DIRECTIONS
Format the records below as a JSON list of strings, one string per line, with blank lines left out. Cover every record and leave the pictures out.

— Start DATA SHOWN —

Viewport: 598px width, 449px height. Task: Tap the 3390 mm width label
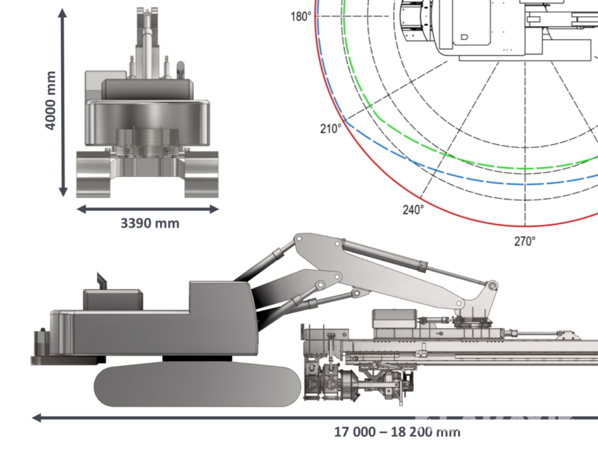coord(150,224)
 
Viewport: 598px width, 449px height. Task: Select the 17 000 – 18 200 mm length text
coord(397,432)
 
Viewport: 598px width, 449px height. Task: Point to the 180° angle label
coord(300,16)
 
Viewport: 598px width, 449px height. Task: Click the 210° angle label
coord(330,129)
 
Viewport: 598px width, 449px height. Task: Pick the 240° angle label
coord(413,210)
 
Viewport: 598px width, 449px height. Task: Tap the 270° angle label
coord(524,241)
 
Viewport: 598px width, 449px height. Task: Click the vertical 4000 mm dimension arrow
coord(63,103)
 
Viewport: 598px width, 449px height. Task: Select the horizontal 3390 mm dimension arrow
coord(148,209)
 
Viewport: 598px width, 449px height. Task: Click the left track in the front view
coord(92,174)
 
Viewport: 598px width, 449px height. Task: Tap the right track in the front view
coord(201,174)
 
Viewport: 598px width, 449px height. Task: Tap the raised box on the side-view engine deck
coord(112,299)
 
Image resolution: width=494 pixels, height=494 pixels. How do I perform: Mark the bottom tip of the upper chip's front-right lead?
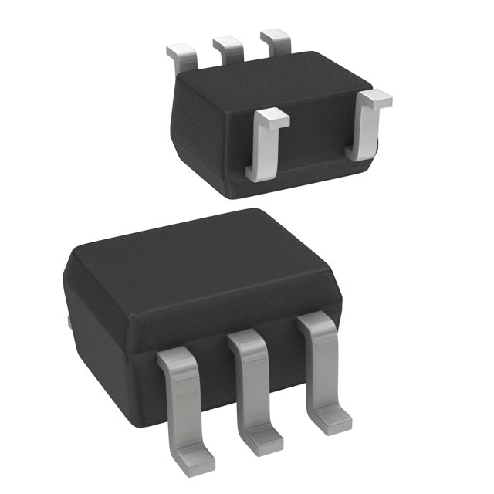(357, 154)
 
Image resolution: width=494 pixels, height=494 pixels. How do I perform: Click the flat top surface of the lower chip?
(201, 262)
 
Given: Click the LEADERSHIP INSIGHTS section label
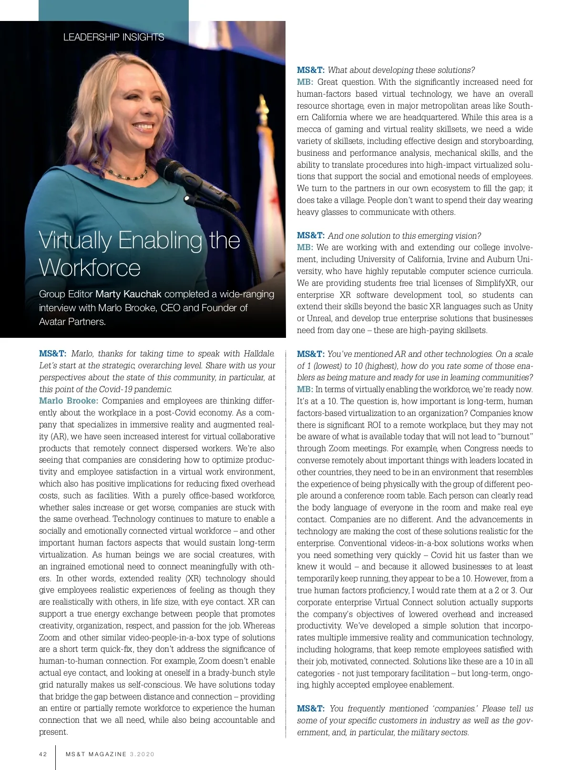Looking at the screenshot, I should pyautogui.click(x=113, y=37).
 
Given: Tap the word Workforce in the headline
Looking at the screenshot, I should pyautogui.click(x=90, y=268).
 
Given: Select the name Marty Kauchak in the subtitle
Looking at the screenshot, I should pyautogui.click(x=128, y=294).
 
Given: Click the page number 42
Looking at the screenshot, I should pyautogui.click(x=43, y=754).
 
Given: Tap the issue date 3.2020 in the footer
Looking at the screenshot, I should pyautogui.click(x=142, y=754).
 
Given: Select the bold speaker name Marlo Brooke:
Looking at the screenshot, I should pyautogui.click(x=69, y=401).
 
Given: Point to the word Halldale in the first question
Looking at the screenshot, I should pyautogui.click(x=259, y=354).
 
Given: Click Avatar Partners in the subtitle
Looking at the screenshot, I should pyautogui.click(x=72, y=322).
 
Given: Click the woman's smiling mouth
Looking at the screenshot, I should pyautogui.click(x=143, y=127).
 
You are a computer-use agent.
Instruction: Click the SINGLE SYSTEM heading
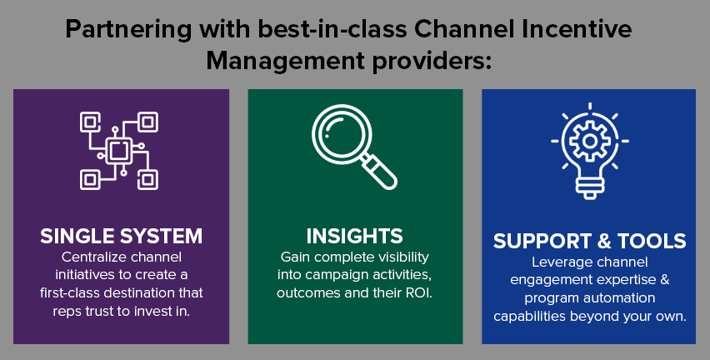(x=121, y=236)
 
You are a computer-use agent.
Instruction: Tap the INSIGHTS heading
(x=354, y=236)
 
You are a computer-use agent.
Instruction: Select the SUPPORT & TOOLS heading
(x=589, y=241)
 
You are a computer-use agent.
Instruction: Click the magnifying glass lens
(x=342, y=134)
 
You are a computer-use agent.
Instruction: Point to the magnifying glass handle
(x=379, y=172)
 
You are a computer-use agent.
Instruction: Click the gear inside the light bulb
(x=589, y=142)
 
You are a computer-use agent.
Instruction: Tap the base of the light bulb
(x=589, y=188)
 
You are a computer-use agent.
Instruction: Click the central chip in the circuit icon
(x=119, y=151)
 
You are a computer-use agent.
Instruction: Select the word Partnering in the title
(x=128, y=30)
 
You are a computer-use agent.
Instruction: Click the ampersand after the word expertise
(x=664, y=280)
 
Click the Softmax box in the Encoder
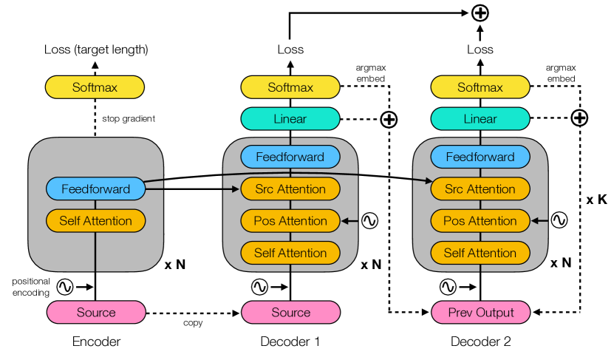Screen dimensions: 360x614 pos(95,87)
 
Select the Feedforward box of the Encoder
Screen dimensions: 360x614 pos(95,189)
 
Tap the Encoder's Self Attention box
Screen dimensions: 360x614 pos(95,220)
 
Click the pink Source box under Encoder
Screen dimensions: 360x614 pos(95,312)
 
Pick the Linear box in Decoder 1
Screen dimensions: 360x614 pos(290,119)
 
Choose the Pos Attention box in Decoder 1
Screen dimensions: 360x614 pos(290,220)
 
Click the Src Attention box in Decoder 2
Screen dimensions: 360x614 pos(480,189)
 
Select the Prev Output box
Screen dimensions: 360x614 pos(480,312)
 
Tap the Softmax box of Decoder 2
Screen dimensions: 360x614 pos(480,87)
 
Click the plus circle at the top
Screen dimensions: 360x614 pos(480,13)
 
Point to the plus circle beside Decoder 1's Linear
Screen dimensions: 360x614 pos(389,119)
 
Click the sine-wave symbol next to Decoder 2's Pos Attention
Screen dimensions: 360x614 pos(559,220)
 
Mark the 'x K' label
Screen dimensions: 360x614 pos(596,200)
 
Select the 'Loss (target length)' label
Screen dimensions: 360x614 pos(96,50)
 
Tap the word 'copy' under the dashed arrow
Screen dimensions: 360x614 pos(193,323)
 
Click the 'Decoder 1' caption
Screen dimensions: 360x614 pos(290,342)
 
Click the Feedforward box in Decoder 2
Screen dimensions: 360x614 pos(480,157)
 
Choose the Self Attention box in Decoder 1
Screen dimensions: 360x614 pos(290,253)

— End DATA SHOWN —

RESPONSE
[
  "Viewport: 598px width, 449px height. Task: Tap the 3390 mm width label",
  "coord(150,224)",
  "Viewport: 598px width, 449px height. Task: Select the 17 000 – 18 200 mm length text",
  "coord(397,432)",
  "Viewport: 598px width, 449px height. Task: Point to the 180° angle label",
  "coord(300,16)",
  "Viewport: 598px width, 449px height. Task: Click the 210° angle label",
  "coord(330,129)",
  "Viewport: 598px width, 449px height. Task: Pick the 240° angle label",
  "coord(413,210)",
  "Viewport: 598px width, 449px height. Task: Tap the 270° angle label",
  "coord(524,241)",
  "Viewport: 598px width, 449px height. Task: Click the vertical 4000 mm dimension arrow",
  "coord(63,103)",
  "Viewport: 598px width, 449px height. Task: Select the horizontal 3390 mm dimension arrow",
  "coord(148,209)",
  "Viewport: 598px width, 449px height. Task: Click the left track in the front view",
  "coord(92,174)",
  "Viewport: 598px width, 449px height. Task: Tap the right track in the front view",
  "coord(201,174)",
  "Viewport: 598px width, 449px height. Task: Tap the raised box on the side-view engine deck",
  "coord(112,299)",
  "Image resolution: width=494 pixels, height=494 pixels. How do I perform: Mark the bottom tip of the upper chip's front-right lead?",
  "(357, 154)",
  "Image resolution: width=494 pixels, height=494 pixels. How do I perform: Click the flat top surface of the lower chip?",
  "(201, 262)",
  "Given: Click the LEADERSHIP INSIGHTS section label",
  "Looking at the screenshot, I should pyautogui.click(x=113, y=37).",
  "Given: Tap the word Workforce in the headline",
  "Looking at the screenshot, I should pyautogui.click(x=90, y=268).",
  "Given: Select the name Marty Kauchak in the subtitle",
  "Looking at the screenshot, I should pyautogui.click(x=128, y=294).",
  "Given: Click the page number 42",
  "Looking at the screenshot, I should pyautogui.click(x=43, y=754).",
  "Given: Tap the issue date 3.2020 in the footer",
  "Looking at the screenshot, I should pyautogui.click(x=142, y=754).",
  "Given: Select the bold speaker name Marlo Brooke:",
  "Looking at the screenshot, I should pyautogui.click(x=69, y=401).",
  "Given: Point to the word Halldale in the first question",
  "Looking at the screenshot, I should pyautogui.click(x=259, y=354).",
  "Given: Click Avatar Partners in the subtitle",
  "Looking at the screenshot, I should pyautogui.click(x=72, y=322).",
  "Given: Click the woman's smiling mouth",
  "Looking at the screenshot, I should pyautogui.click(x=143, y=127).",
  "You are a computer-use agent.",
  "Instruction: Click the SINGLE SYSTEM heading",
  "(x=121, y=236)",
  "You are a computer-use agent.",
  "Instruction: Tap the INSIGHTS heading",
  "(x=354, y=236)",
  "You are a computer-use agent.",
  "Instruction: Select the SUPPORT & TOOLS heading",
  "(x=589, y=241)",
  "You are a computer-use agent.",
  "Instruction: Click the magnifying glass lens",
  "(x=342, y=134)",
  "You are a computer-use agent.",
  "Instruction: Point to the magnifying glass handle",
  "(x=379, y=172)",
  "You are a computer-use agent.",
  "Instruction: Click the gear inside the light bulb",
  "(x=589, y=142)",
  "You are a computer-use agent.",
  "Instruction: Tap the base of the light bulb",
  "(x=589, y=188)",
  "You are a computer-use agent.",
  "Instruction: Click the central chip in the circuit icon",
  "(x=119, y=151)",
  "You are a computer-use agent.",
  "Instruction: Select the word Partnering in the title",
  "(x=128, y=30)",
  "You are a computer-use agent.",
  "Instruction: Click the ampersand after the word expertise",
  "(x=664, y=280)",
  "Click the Softmax box in the Encoder",
  "Screen dimensions: 360x614 pos(95,87)",
  "Select the Feedforward box of the Encoder",
  "Screen dimensions: 360x614 pos(95,189)",
  "Tap the Encoder's Self Attention box",
  "Screen dimensions: 360x614 pos(95,220)",
  "Click the pink Source box under Encoder",
  "Screen dimensions: 360x614 pos(95,312)",
  "Pick the Linear box in Decoder 1",
  "Screen dimensions: 360x614 pos(290,119)",
  "Choose the Pos Attention box in Decoder 1",
  "Screen dimensions: 360x614 pos(290,220)",
  "Click the Src Attention box in Decoder 2",
  "Screen dimensions: 360x614 pos(480,189)",
  "Select the Prev Output box",
  "Screen dimensions: 360x614 pos(480,312)",
  "Tap the Softmax box of Decoder 2",
  "Screen dimensions: 360x614 pos(480,87)",
  "Click the plus circle at the top",
  "Screen dimensions: 360x614 pos(480,13)",
  "Point to the plus circle beside Decoder 1's Linear",
  "Screen dimensions: 360x614 pos(389,119)",
  "Click the sine-wave symbol next to Decoder 2's Pos Attention",
  "Screen dimensions: 360x614 pos(559,220)",
  "Mark the 'x K' label",
  "Screen dimensions: 360x614 pos(596,200)",
  "Select the 'Loss (target length)' label",
  "Screen dimensions: 360x614 pos(96,50)",
  "Tap the word 'copy' under the dashed arrow",
  "Screen dimensions: 360x614 pos(193,323)",
  "Click the 'Decoder 1' caption",
  "Screen dimensions: 360x614 pos(290,342)",
  "Click the Feedforward box in Decoder 2",
  "Screen dimensions: 360x614 pos(480,157)",
  "Choose the Self Attention box in Decoder 1",
  "Screen dimensions: 360x614 pos(290,253)"
]